In the case with Anthem, data was exposed which could result in a criminal utilizing your information for a number of damaging reasons.  This is pretty consequential.  These criminals could take out credit in your good name and you may not know about it for some time, and the cleanup after-the-fact could be substantial.  Imagine the conversation you might have with a credit provider, explaining how that card they issued in your name wasn’t for you?   Before we get too panicked, know there are some safeguards in place by lenders which help limit the likelihood of someone stealing your financial identity.  So we can feel a little better about our fiscal security.  Sadly, that could be the tip of the iceburg.  You have to wonder if this information will be used to create a passport, drivers license or other credentials in your name; This could result in you being detained or even jailed if they committed a crime with your identity.  Imagine your surprise if you were expecting a tax refund only to find "you" already collected it; or if someone used your social security number to get a job, but didn't pay taxes.  The list goes on.  

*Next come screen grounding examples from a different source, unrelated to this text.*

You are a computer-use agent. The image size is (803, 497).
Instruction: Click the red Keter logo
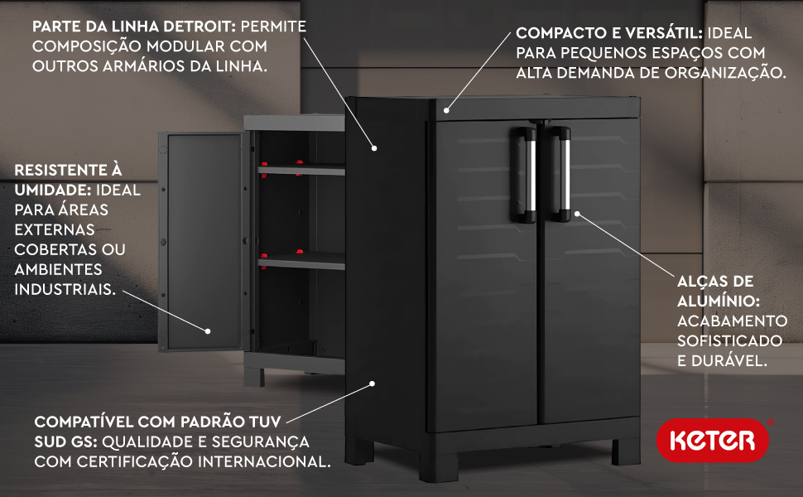click(713, 440)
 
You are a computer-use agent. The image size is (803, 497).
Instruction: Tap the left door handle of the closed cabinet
click(523, 175)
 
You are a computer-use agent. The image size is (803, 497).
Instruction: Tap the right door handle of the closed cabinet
click(558, 175)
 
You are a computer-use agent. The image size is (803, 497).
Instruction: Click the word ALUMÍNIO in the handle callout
click(718, 301)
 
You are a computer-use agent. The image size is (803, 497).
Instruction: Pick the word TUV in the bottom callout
click(265, 422)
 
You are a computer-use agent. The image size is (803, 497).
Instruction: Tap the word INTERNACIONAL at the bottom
click(264, 461)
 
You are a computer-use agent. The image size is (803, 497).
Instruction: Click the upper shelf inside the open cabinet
click(301, 170)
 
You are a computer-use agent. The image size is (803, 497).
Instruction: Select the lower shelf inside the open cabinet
click(301, 261)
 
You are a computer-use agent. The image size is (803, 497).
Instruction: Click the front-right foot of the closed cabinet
click(627, 450)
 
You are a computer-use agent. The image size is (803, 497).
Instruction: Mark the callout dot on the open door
click(208, 331)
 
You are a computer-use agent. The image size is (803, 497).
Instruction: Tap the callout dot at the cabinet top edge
click(446, 110)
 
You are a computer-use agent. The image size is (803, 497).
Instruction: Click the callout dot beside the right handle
click(577, 214)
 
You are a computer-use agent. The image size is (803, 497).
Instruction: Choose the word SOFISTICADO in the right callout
click(730, 340)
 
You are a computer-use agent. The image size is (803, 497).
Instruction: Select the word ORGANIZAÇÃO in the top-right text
click(725, 73)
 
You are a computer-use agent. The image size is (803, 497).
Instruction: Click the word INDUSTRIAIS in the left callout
click(65, 289)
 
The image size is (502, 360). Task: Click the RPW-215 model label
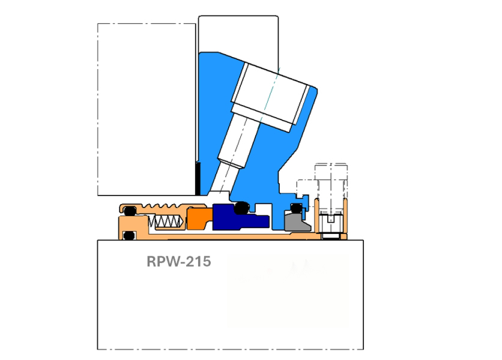pyautogui.click(x=179, y=262)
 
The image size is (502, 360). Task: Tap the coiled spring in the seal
pyautogui.click(x=166, y=221)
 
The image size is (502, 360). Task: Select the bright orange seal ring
pyautogui.click(x=199, y=218)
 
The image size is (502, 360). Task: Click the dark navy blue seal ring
pyautogui.click(x=240, y=218)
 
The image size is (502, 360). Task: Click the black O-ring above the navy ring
pyautogui.click(x=242, y=208)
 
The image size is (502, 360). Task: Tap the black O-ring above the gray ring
pyautogui.click(x=296, y=208)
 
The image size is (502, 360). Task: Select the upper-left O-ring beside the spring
pyautogui.click(x=130, y=211)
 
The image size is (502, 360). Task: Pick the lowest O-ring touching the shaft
pyautogui.click(x=129, y=236)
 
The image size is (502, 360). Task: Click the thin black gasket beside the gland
pyautogui.click(x=198, y=179)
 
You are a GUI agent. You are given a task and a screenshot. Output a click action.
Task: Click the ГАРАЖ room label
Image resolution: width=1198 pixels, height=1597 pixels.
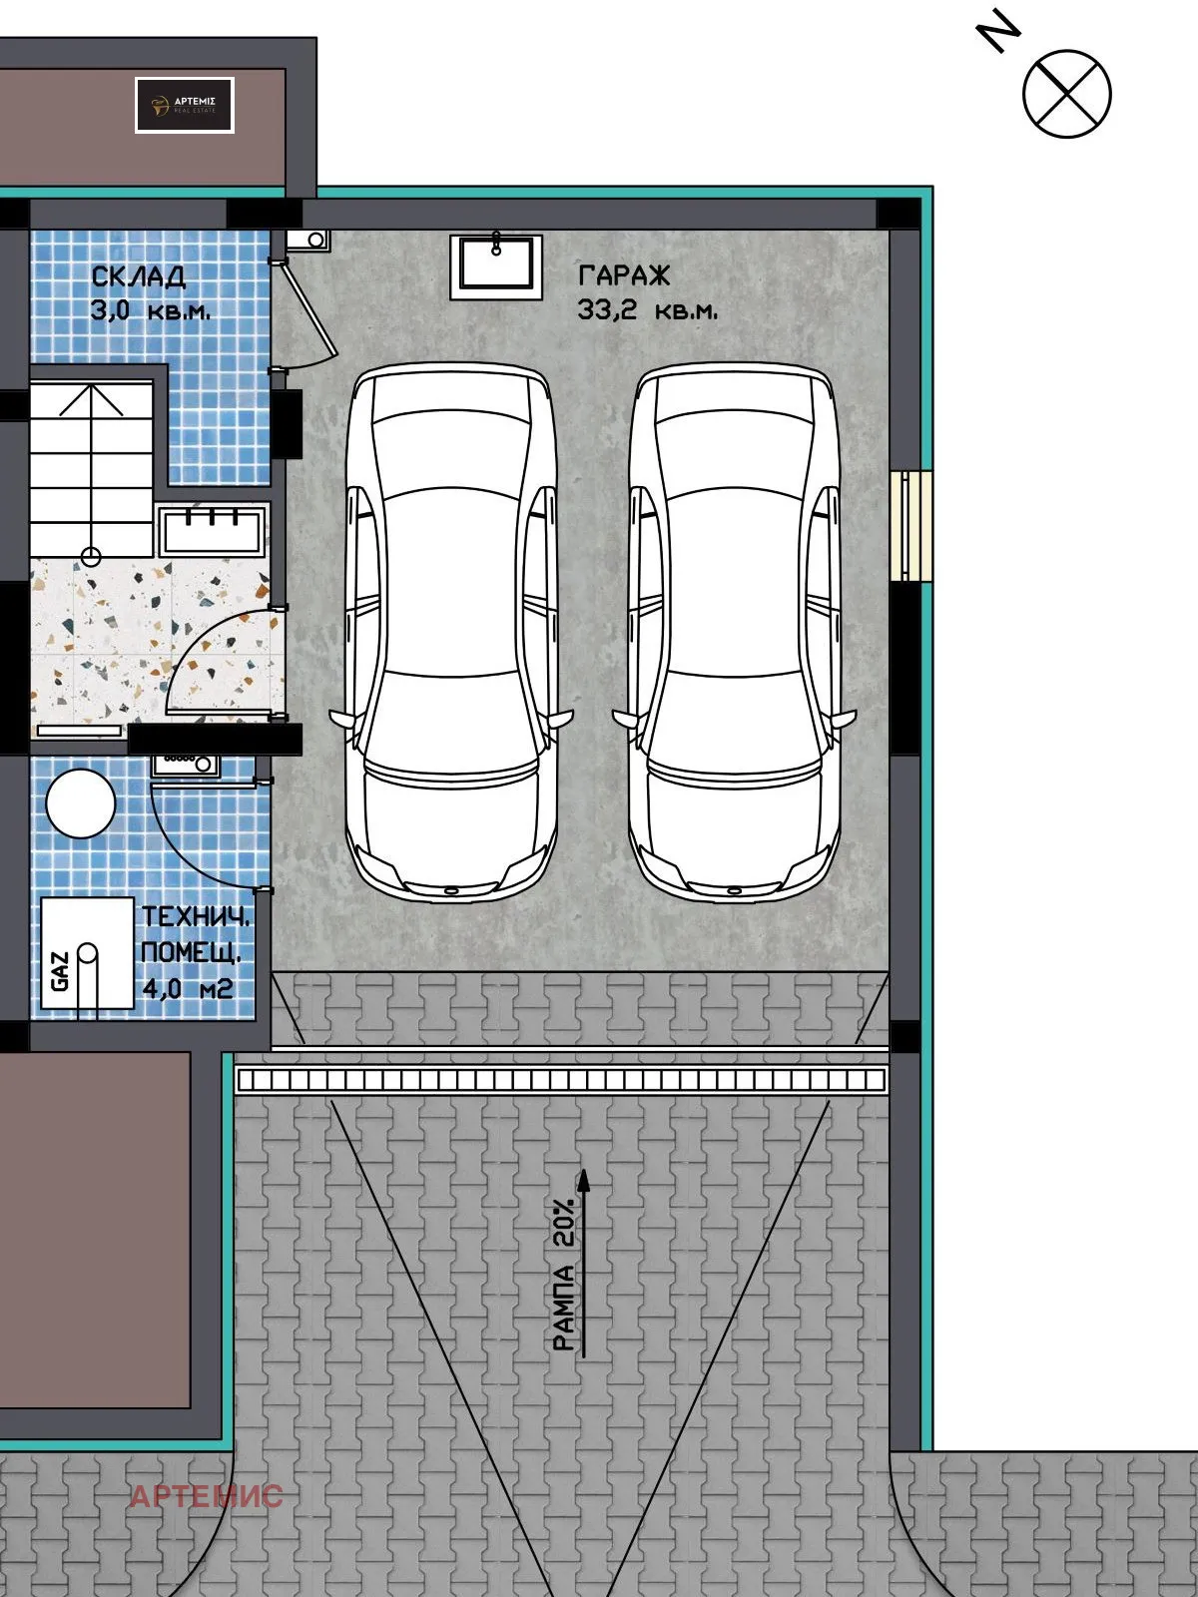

An important point here is, that we don’t know the who or why of this breach.  It’s possible that it is a group of people trying to simply expose vulnerabilities and create panic to exact reform.  It's not uncommon for people to do something just because they could.  

So what can you do if you are a victim of a data breach?  

Be vigilant in monitoring your financial statements.  Many scams involve charging your account a few dollars a month over a long period of time.  

Check your credit reports several times a year.  There are three major credit reporting agencies (Equifax, Experian and Transunion).  Each agency provides 1 free credit report per year, so if you run one every 4 months, each year you will have a good handle on activity.  To run your credit report, visit https://www.annualcreditreport.com.  For more information about free credit reports, visit https://www.consumer.ftc.gov/articles/0155-free-credit-reports.  There are also Credit Monitoring sites such as https://www.creditkarma.com and https://www.wallethub.com which will provide you with your credit score, activity, trending and more, for free.  You will receive constant “recommendations” (ads) on banking alternatives but these site have a lot to offer.

Consider freezing your credit.  Each credit reporting agency allows you to freeze your credit. To do this, you will need to visit each site (Experian, Equifax and Transunion) to complete the request.  Freezing your credit means that these agencies will not report your information to others.  This means that lending companies are unable to obtain your credit report and without this report, the would not issue credit.  This is an excellent method to protecting your credit but bear in mind that when you want to get a new car, mortgage, credit card or insurance, you will need to thaw your credit to proceed.  There may also be a fee to freeze and or thaw your credit.

Identity protection and credit monitoring.  These are services which monitor your credit for activities which suggest there may be something malicious happening with your credit.  Additionally, many offer recovery services or identity theft insurance and other services.

Identity Theft insurance coverage is available at some insurance companies, and it could be included as part of your homeowners or other coverage.  Bear in mind, insurance does nothing to protect your credit or identity, it is reactive to aid in the restoration of such an event.

Don't be duped

There are scams already starting where you may be contacted via email or phone aleging that they are from Anthem.  If you should receive a call, DO NOT PROVIDE ANY PERSONAL INFORMATION.  If you should receive an email which takes you to a website, again DO NOT PROVIDE ANY PERSONAL INFORMATION.  

More information

For more information about this event, visit the Federal Trade Commission's website or Anthem's website.  

Anthem will be offering members with credit monitoring and ID protection services.  This will be communicated via postal mail.